# Long short-term memory (LSTM)

In [None]:
import numpy as np
import tensorflow as tf

We want to create a network that has only one LSTM cell. We have to pass 2 elements to LSTM, the <b>prv_output</b> and <b>prv_state</b>, so called, <b>h</b> and <b>c</b>. Therefore, we initialize a state vector, <b>state</b>.  Here, <b>state</b> is a tuple with 2 elements, each one is of size \[1 x 4], one for passing prv_output to next time step, and another for passing the prv_state to next time stamp.

\\

Queremos crear una red que tenga solo una celda LSTM. Tenemos que pasar 2 elementos a LSTM, prv_output y prv_state, llamados h y c. Por lo tanto, inicializamos un vector de estado, state. Aquí, state es una tupla con 2 elementos, cada uno de tamaño [1 x 4], uno para pasar prv_output al siguiente paso de tiempo y otro para pasar prv_state al siguiente sello de tiempo.


In [2]:
LSTM_CELL_SIZE = 4  # output size (dimension), which is same as hidden size in the cell

state = (tf.zeros([1,LSTM_CELL_SIZE]),)*2
state

(<tf.Tensor: shape=(1, 4), dtype=float32, numpy=array([[0., 0., 0., 0.]], dtype=float32)>,
 <tf.Tensor: shape=(1, 4), dtype=float32, numpy=array([[0., 0., 0., 0.]], dtype=float32)>)

In [4]:
lstm = tf.keras.layers.LSTM(LSTM_CELL_SIZE, return_sequences=True, return_state=True)

lstm.states=state

#As we can see, the states has 2 parts, the new state c, and also the output h.
print(lstm.states)

(<tf.Tensor: shape=(1, 4), dtype=float32, numpy=array([[0., 0., 0., 0.]], dtype=float32)>, <tf.Tensor: shape=(1, 4), dtype=float32, numpy=array([[0., 0., 0., 0.]], dtype=float32)>)


Let define a sample input.

In [13]:
#Batch size x time steps x features.
sample_input = tf.constant([[3,2,2,2,2,2]],dtype=tf.float32)

batch_size = 1
sentence_max_length = 1
n_features = 6

new_shape = (batch_size, sentence_max_length, n_features)

inputs = tf.constant(np.reshape(sample_input, new_shape), dtype = tf.float32)

Now, we can pass the input to lstm_cell, and check the new state:

In [14]:
output, final_memory_state, final_carry_state = lstm(inputs)

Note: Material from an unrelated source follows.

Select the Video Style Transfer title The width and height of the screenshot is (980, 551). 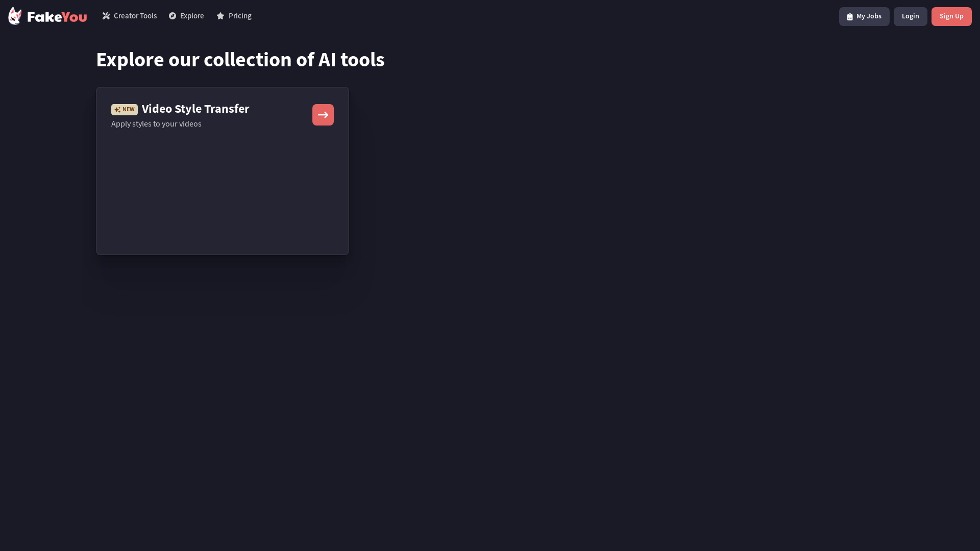point(195,109)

print('Output shape: ', tf.shape(output))
print('Output :', output)

print('Memory shape: ', tf.shape(final_memory_state))
print('Memory : ', final_memory_state)

print('Carry state shape: ', tf.shape(final_carry_state))
print('Carry state: ', final_carry_state)

Output shape:  tf.Tensor([1 1 4], shape=(3,), dtype=int32)
Output : tf.Tensor([[[-0.15524554  0.0623856  -0.02357852  0.31590742]]], shape=(1, 1, 4), dtype=float32)
Memory shape:  tf.Tensor([1 4], shape=(2,), dtype=int32)
Memory :  tf.Tensor([[-0.15524554  0.0623856  -0.02357852  0.31590742]], shape=(1, 4), dtype=float32)
Carry state shape:  tf.Tensor([1 4], shape=(2,), dtype=int32)
Carry state:  tf.Tensor([[-0.25178537  0.07693953 -0.09550406  0.6387666 ]], shape=(1, 4), dtype=float32)


In [None]:
# Stacked LSTM

What about if we want to have a RNN with stacked LSTM? For example, a 2-layer LSTM. In this case, the output of the first layer will become the input of the second.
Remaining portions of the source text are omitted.